----- PROVIDED PASSAGE
[LLVMbugs] [Bug 21914] New: [InstCombine] prematurely promoting floating point negation

bugzilla-daemon at llvm.org bugzilla-daemon at llvm.org
Sun Dec 14 22:28:43 PST 2014


            Bug ID: 21914
           Summary: [InstCombine] prematurely promoting floating point
           Product: libraries
           Version: trunk
          Hardware: PC
                OS: All
            Status: NEW
          Severity: normal
          Priority: P
         Component: Scalar Optimizations
          Assignee: unassignedbugs at nondot.org
          Reporter: wujingyue at gmail.com
                CC: llvmbugs at cs.uiuc.edu
    Classification: Unclassified

The optimization that transforms (-x * y) to -(x * y) for floating pointer
numbers seems premature. 


00602       if (Opnd0->hasOneUse()) {
00603         // -X * Y => -(X*Y) (Promote negation as high as possible)
00604         Value *T = Builder->CreateFMul(N0, Opnd1);
00605         Value *Neg = Builder->CreateFNeg(T);
00606         Neg->takeName(&I);
00607         return ReplaceInstUsesWith(I, Neg);
00608       }

While I understand the motivation of this transformation, it prevents potential
LICM if X is a loop invariant and Y is a loop variant. For instance,

int bar(int, int);

void foo(int n, float *output, float beta) {
  float sum = 0;
  for (int i = 0; i < n; ++i)
----------
PROBLEM SET:
a) Transcribe the bug report from "The optimization that" to "high as possible)".
b) According to the bug report, why does the reporter regard the transformation of (-x * y) to -(x * y) for floating point numbers as premature?
----- ENTRIES
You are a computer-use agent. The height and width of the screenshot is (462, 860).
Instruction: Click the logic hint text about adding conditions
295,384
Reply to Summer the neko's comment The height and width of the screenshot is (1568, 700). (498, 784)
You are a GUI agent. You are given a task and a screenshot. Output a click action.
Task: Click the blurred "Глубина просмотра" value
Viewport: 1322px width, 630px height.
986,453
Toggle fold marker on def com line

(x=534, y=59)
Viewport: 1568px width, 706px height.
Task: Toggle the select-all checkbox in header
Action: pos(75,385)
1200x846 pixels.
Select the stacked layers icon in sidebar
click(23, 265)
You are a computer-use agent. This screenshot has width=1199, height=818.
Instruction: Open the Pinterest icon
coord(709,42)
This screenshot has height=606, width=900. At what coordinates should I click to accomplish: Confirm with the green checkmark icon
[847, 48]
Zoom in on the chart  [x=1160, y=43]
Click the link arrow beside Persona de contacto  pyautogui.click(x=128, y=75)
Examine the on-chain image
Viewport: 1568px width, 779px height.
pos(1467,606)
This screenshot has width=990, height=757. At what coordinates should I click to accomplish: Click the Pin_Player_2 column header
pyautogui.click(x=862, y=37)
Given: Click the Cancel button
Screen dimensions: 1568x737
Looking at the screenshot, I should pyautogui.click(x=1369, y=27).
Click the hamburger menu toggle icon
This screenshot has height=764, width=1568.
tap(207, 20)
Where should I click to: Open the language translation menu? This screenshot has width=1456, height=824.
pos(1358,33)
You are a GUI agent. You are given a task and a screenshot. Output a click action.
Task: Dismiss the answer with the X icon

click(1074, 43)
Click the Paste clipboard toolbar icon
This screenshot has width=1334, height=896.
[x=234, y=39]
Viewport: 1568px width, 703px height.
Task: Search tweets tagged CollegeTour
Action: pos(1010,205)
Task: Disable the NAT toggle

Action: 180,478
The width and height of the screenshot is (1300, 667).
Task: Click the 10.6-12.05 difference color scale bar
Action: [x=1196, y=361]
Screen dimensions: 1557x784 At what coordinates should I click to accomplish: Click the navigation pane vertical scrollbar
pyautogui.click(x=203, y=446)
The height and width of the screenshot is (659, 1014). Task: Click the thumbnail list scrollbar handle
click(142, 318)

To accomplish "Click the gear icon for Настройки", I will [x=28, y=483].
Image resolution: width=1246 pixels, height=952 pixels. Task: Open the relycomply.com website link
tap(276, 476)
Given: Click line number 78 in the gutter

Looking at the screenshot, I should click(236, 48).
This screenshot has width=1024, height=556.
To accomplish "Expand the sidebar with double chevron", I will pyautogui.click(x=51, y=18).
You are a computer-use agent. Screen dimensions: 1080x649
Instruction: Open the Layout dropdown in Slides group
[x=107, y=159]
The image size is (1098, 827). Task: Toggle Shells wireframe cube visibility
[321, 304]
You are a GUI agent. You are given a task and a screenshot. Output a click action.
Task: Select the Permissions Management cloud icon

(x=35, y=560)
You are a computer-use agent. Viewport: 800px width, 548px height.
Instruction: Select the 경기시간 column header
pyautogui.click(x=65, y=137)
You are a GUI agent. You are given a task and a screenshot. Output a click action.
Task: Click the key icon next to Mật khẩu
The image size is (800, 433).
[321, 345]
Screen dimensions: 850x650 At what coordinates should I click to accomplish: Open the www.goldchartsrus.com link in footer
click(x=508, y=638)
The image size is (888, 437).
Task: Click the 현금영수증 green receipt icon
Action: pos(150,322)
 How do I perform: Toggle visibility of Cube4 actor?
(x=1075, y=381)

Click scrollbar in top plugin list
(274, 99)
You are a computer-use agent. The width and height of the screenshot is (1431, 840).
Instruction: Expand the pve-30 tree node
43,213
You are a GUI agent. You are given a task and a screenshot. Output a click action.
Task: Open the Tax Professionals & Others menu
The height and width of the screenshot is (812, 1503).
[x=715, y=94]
----------
ANSWERS FOR THIS EXERCISE:
a)
The optimization that transforms (-x * y) to -(x * y) for floating pointer
numbers seems premature. 


00602       if (Opnd0->hasOneUse()) {
00603         // -X * Y => -(X*Y) (Promote negation as high as possible)

b) The reporter considers it premature because it prevents potential LICM. This happens when X is a loop invariant and Y is a loop variant.